A fúria, a hora de dizer algo hoje está no movimento negro, no Mano a Mano, no Maxwell  (Alexandre). A vida que reconheci nos Titãs não está em mais pessoas como eu. Reconhecer isso é um processo. Você vai envelhecendo e tem que aceitar que a maneira como te veem não é como você se via. O mundo está mais politizado e policiado. A direita ainda não tinha se apropriado da liberdade de expressão, que pertencia a gente como eu. Estranho essa mudança. Estranhei o mundo belicoso. Quando comecei a escrever, não tinha medo. A volta dessa ultradireita me assustou. Passei a estranhar o mundo e isso tem a ver com velhice. Sou uma mulher de época.

 

O que mais você estranha?

A superexposição no Instagram. Primeiro, posta que está amando, depois, tem que avisar que separou. Sou do tempo da Embrafilme e dos paparazzi. Mas, ó, emplaquei como meme com Vani, “Tapas…”. Fui no Porchat e emplaquei até figurinha!

 

Já sentiu o etarismo na pele?

Não. Tô louca para ficar idosa e fazer parte de uma minoria (risos).

 

Como tem sido voltar ao set com Walter Salles?

Emocionante. E não é só o Walter, tem a Dani (Daniela Thomas). Comecei a escrever por causa dela, de “Terra estrangeira”. Walter a chamou porque queria trazer o processo de teatro. Ela nos pôs para improvisar e ia colocando no roteiro. Até hoje, meu processo de escrita é parecido, imaginar o que o personagem falaria. Lindo isso na vida: as coisas voltam.

 

Na pandemia, você disse: “A arte renasce”…

E está aí, ó. O teatro é impressionante. Parecia findo e, de repente… A necessidade da presença voltou.
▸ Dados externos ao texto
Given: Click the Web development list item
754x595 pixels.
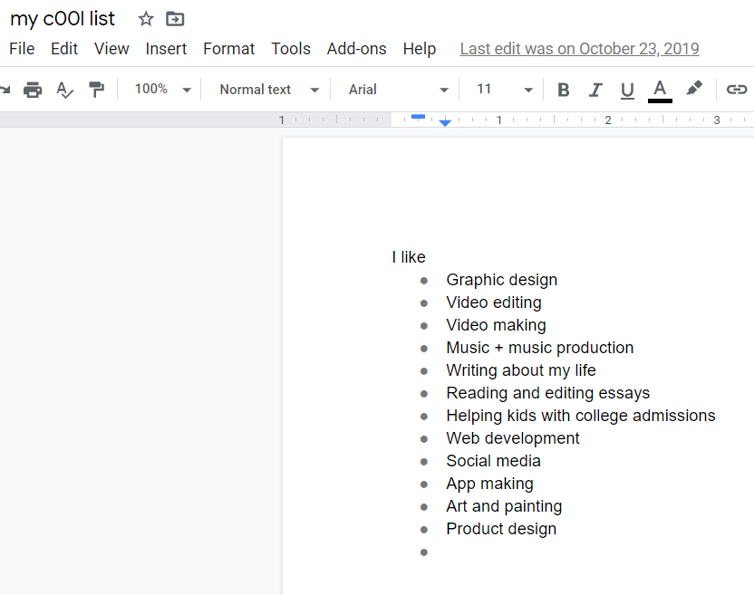Looking at the screenshot, I should coord(512,438).
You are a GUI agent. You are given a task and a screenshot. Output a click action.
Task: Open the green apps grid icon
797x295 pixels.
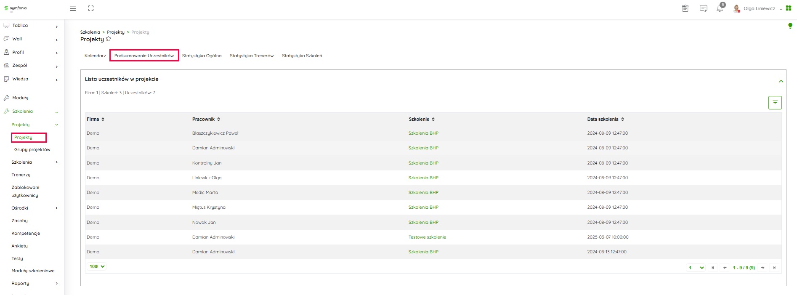789,8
Os ingressos para “A casa dos budas ditosos” esgotaram logo.

 

O que te motivou a retomar esse espetáculo?

É meu pé de coelho. No período terrível que passamos, não fazia sentido encenar. A pandemia, o horror, a classe artística sendo atacada moralmente, como se fôssemos sujos. A gente perdeu a libido. Agora, voltou a fazer sentido. É uma ode à libido.

 

A Fernanda que está no palco é outra. Qual o bônus dos 58?

Quando comecei, dizia com a boca cheia porque estava naquela fase: “A melhor idade da mulher é entre os 35 de 40 e poucos.” Quando fiz 48, pensei: “Passei.” Agora, 58. Envelhecer é ótimo. Tem ansiedade no jovem que é a de saber se vai vingar na vida. E tem a alegria. Não tenho o mesmo gás, mas há calma e maturidade que não troco. Não desejo o lugar de ninguém. A gente começa a fazer coisa grande. Debutei como autora aos 48. Tem a parceria com Andrucha, que não é de casal, mas via Conspiração, que deu conta da superprodução que é ‘Fim’, projeto maduro de uma geração que, até ontem, era de garotos tentando existir. E é sobre como vamos virando cada vez mais a gente, para o bem e para o mal, quanto mais envelhecemos. E ninguém envelhece sozinho. Ter estado com Domingos, Ubaldo, Miele, Millôr… E agora a gente caminhando para virar esses dinossauros… Mamãe fala que é louco envelhecer porque vamos perdendo pessoas que foram testemunhas da vida como nós.

 

Ainda acha que saúde é tudo e felicidade é pedir demais?

Acho. Se estiver com saúde, dê graças a Deus, filha.